Le lendemain, à partir de sept heures et demie, Alphonse Daudet, qui, lui, n’avait pas oublié, me demandait, non sans inquiétude : « Tu es sûr que Courteline va venir ?

— Ah ! papa, j’ai fait de mon mieux. Il m’a promis d’être exact, mais avec lui… »

À chaque coup de sonnette, nous répétions : « C’est lui. » Mais non : c’était tantôt Armand Charpentier, auteur malheureux du Roman d’un singe, et pareil lui-même à un rat bouilli, tantôt Toudouze, tantôt un autre aussi décevant. Car il est remarquable que ce qui trompe l’attente est en général insignifiant. Celui qui guette un télégramme de sa bonne amie ouvre toujours à un porteur de prospectus. Enfin, à huit heures un quart, mon père devait se mettre à table, aussi mélancolique que Tristan privé de son Yseult. On essayait d’évoquer l’absent. On citait des répliques de Boubouroche ou de Lidoire, qui aiguisaient le désir davantage. La soirée se passait dans cette petite angoisse. Le lendemain, je tombais sur Courteline qui rugissait : « Ah ! saperlipopette, cher ami, c’est bien ce soir vendredi que je devais dîner chez votre père… Mais imaginez-vous qu’une promesse antérieure… »
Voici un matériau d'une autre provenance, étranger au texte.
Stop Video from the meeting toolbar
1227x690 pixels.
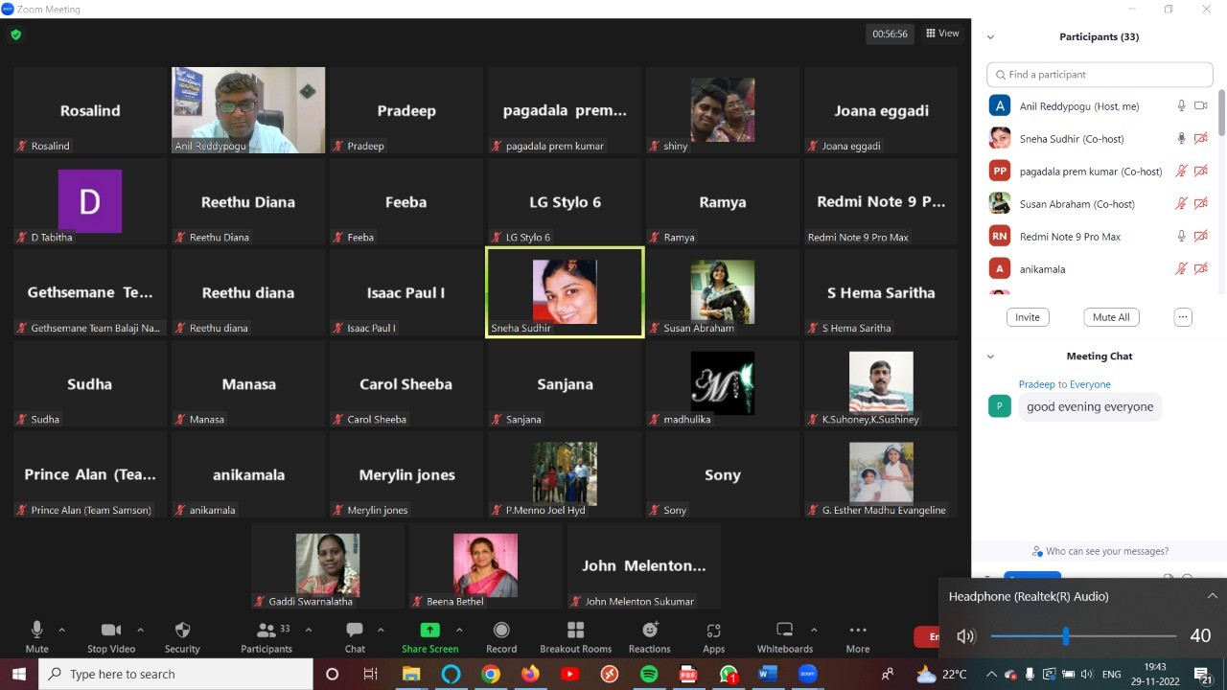pyautogui.click(x=111, y=631)
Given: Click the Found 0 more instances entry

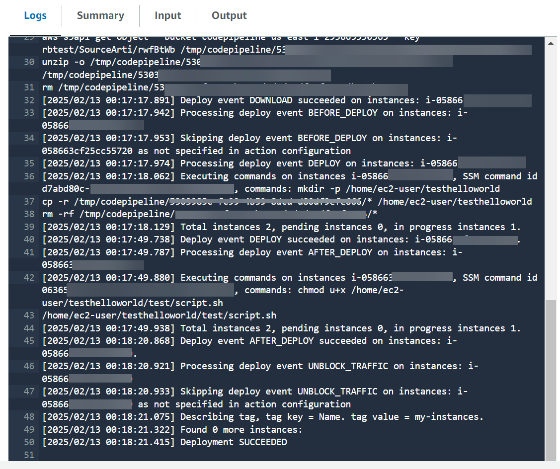Looking at the screenshot, I should pos(164,429).
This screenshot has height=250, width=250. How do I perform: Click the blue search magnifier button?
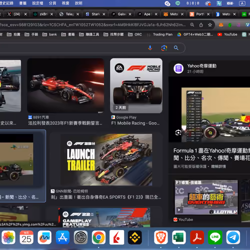[x=176, y=48]
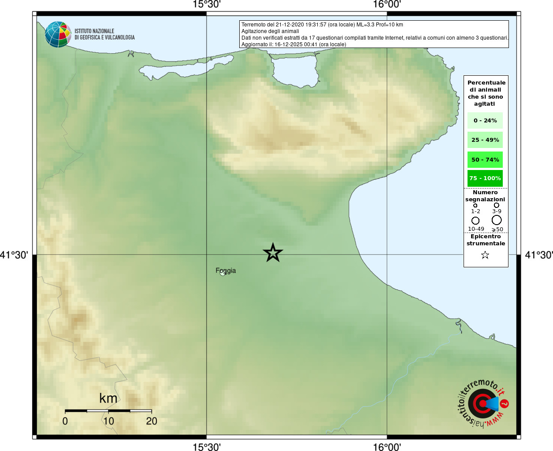Click the 75 - 100% legend color swatch
Image resolution: width=553 pixels, height=451 pixels.
(x=485, y=178)
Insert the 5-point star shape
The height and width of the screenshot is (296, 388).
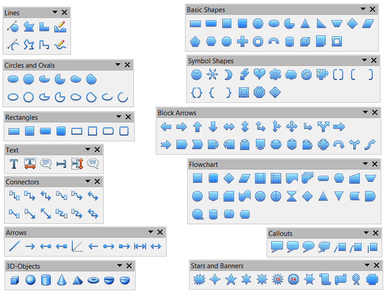(x=231, y=279)
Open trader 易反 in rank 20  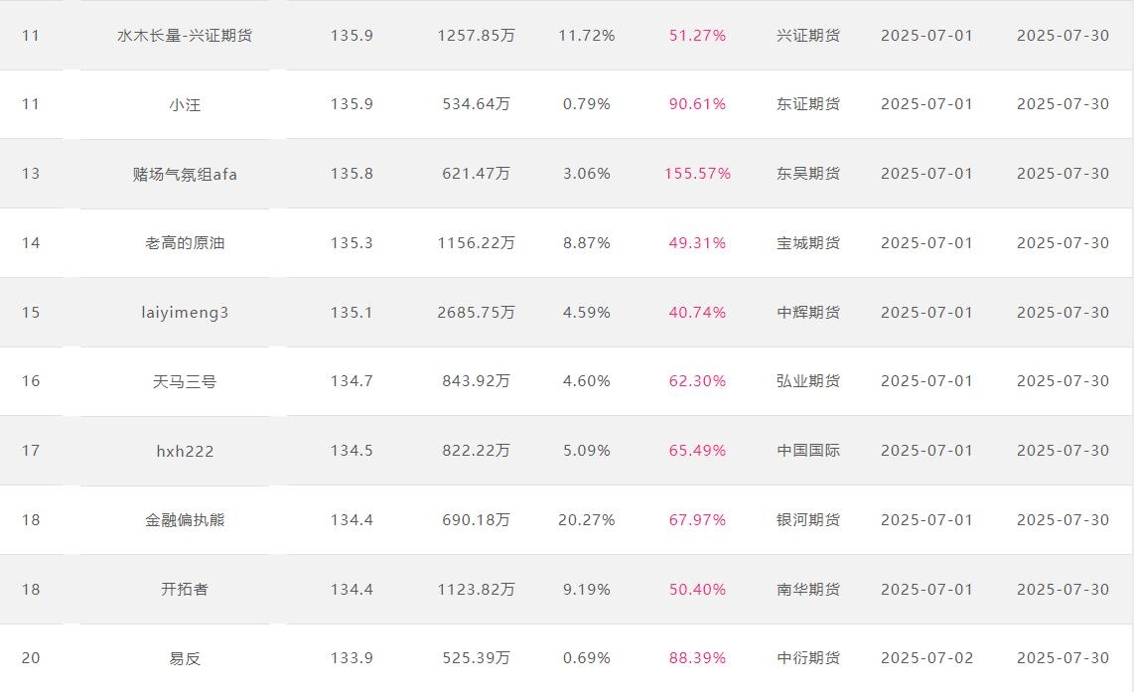pyautogui.click(x=185, y=658)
La vérité est que son amour de l’indépendance lui rend le sédentaire d’une soirée extrêmement pénible. Il m’a conté souvent que son plaisir consiste à prendre un train pour une petite ville de province, de préférence un samedi soir, et à se mêler, par une consommation offerte à point, par le billard, les cartes ou autrement, à la vie locale, aux habitudes des gens. C’est ainsi en écoutant le tiers et le quart, qu’il s’est formé son excellente syntaxe, laquelle colle à la réalité comme le maillot au torse du coureur… « Tel sur le papier qu’à la bouche », a dit Montaigne de ce style-là, et je sais qu’il prévoyait Courteline. Mais, s’il l’avait invité à dîner chez lui, Courteline, que les châteaux embêtent autant que les salons, lui eût certainement fait faux bond.